*DESCRIPTION OF THE TASK:*
Copy exactly, and only, the lines from the one containing "Given: Collapse the Read Root operation" through the last line of the records below.

Stored records:
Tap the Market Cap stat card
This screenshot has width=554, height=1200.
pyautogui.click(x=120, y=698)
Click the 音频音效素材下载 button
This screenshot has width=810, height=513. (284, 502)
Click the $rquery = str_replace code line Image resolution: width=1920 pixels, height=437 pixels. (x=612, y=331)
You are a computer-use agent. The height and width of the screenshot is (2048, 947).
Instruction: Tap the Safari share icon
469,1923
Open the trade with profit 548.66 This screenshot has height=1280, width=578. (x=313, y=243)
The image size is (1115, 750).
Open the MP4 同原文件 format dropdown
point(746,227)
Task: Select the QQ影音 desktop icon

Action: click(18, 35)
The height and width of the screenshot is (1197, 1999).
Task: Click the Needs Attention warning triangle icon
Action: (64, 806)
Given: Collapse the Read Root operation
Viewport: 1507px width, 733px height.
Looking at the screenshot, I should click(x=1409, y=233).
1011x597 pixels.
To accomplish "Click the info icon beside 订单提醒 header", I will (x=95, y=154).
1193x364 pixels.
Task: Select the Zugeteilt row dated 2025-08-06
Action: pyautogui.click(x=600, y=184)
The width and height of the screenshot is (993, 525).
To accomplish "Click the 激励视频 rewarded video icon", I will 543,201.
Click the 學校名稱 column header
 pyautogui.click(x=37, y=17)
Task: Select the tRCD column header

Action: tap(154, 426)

*WRITTEN ANSWER:*
Given: Collapse the Read Root operation
Viewport: 1507px width, 733px height.
Looking at the screenshot, I should click(x=1409, y=233).
1011x597 pixels.
To accomplish "Click the info icon beside 订单提醒 header", I will (x=95, y=154).
1193x364 pixels.
Task: Select the Zugeteilt row dated 2025-08-06
Action: pyautogui.click(x=600, y=184)
The width and height of the screenshot is (993, 525).
To accomplish "Click the 激励视频 rewarded video icon", I will 543,201.
Click the 學校名稱 column header
 pyautogui.click(x=37, y=17)
Task: Select the tRCD column header

Action: tap(154, 426)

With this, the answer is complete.